There are many examples of tree deities in human culture and mythology and sacred trees of other great significance. In Germanic culture and especially Norse, Yggdrasil is of particular note, an enormous Ash thought of as central to the cosmos around which everything else exists, its roots and branches extending to the Nine Worlds.

Following these ruminations, things got a little bit if not weird, then definitely uncanny in terms of coincidence. I had intended to go out looking for fungi anyway, but if I had not I would definitely have been inspired to do so by this wonderful post, also about fungi, which also reminded me to slow down and get nearer to the earth if I wanted to see things.

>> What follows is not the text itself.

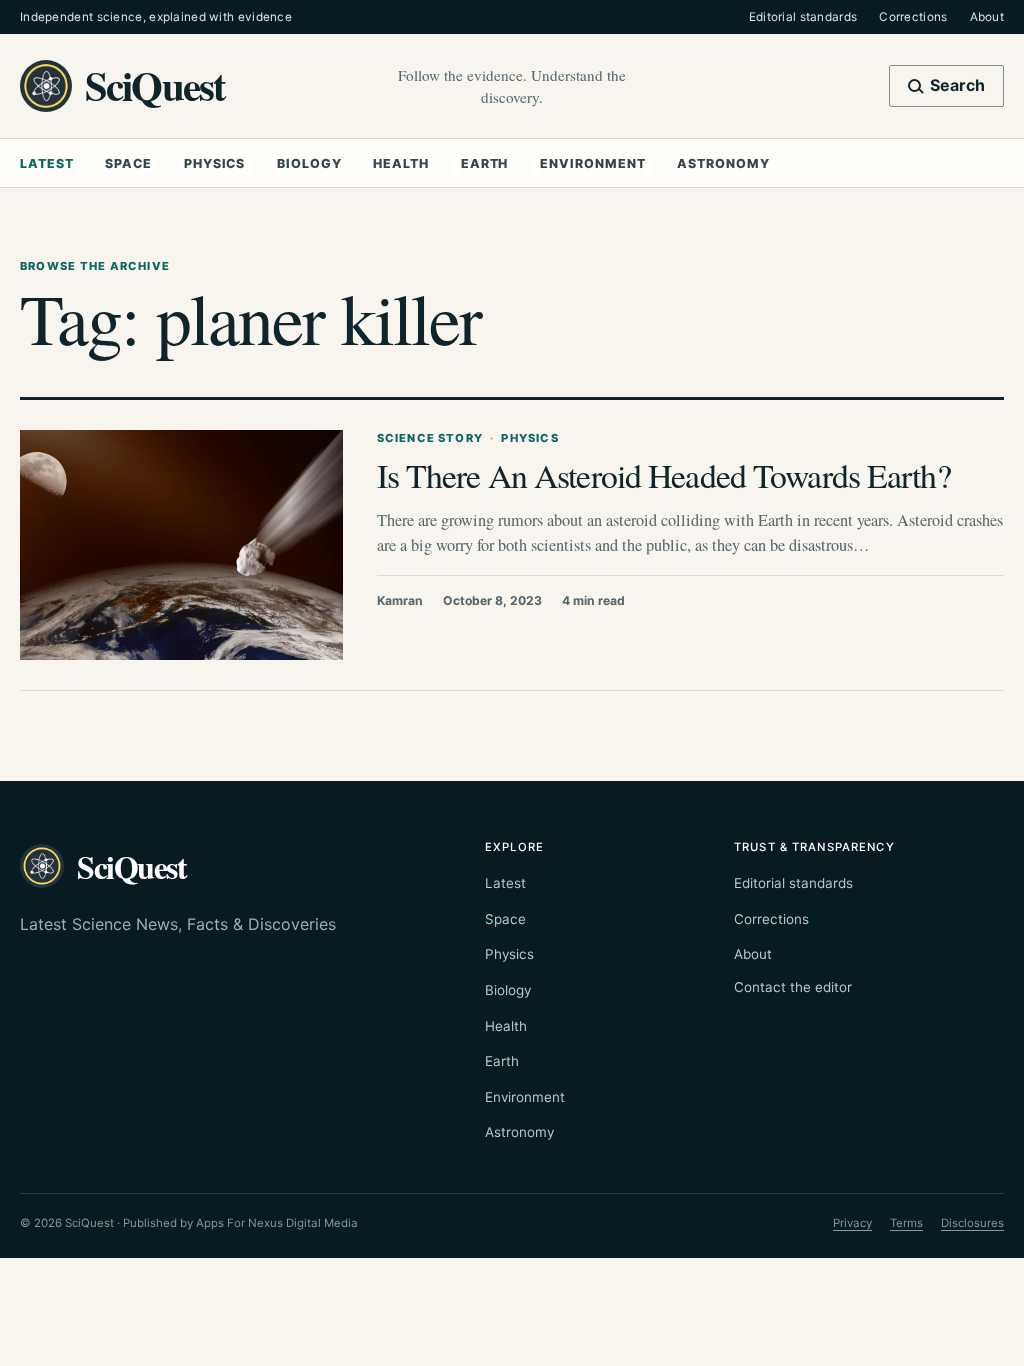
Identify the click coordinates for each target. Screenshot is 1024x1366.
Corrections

Almost missed them | absolutelynotnormal

In a post published just a little earlier, the author had written entertainingly about a number of small plastic ducks which seemingly mysteriously appeared in and moved around her classroom, a gentle tradition shared with and perpetrated by her students. I had stopped to sit on a bench and lo and behold, glued to two corners, with no apparent rhyme or reason, were these:

I pointed them out to several people walking past. We all agreed it was a very sweet thing to have done.

This fungus is another which has defeated me.

This last, though, I am really pleased about. When I first saw it I thought it might just be some mud someone had scraped off their boots. I only just about bothered to take a photograph. But then, when I got home, I zoomed in. I almost felt as though I had discovered it.

It seems to be common Black Jelly Fungus, Witches’, Trolls’ or Warlocks’ Butter, but the story does not quite end there. It might be Exidia glandulosa which is most commonly found on oak. Also though it could be Exidia plana also known as Exidia nigricans, which doesn’t even get a separate entry in Collins. The two are so similar that they can confuse even the most knowledgeable and some conclude, not unreasonably, that they should be treated as one (athough the species are distinct). With a pleasing circularity in terms of this post, the common, popular names come from … Nordic.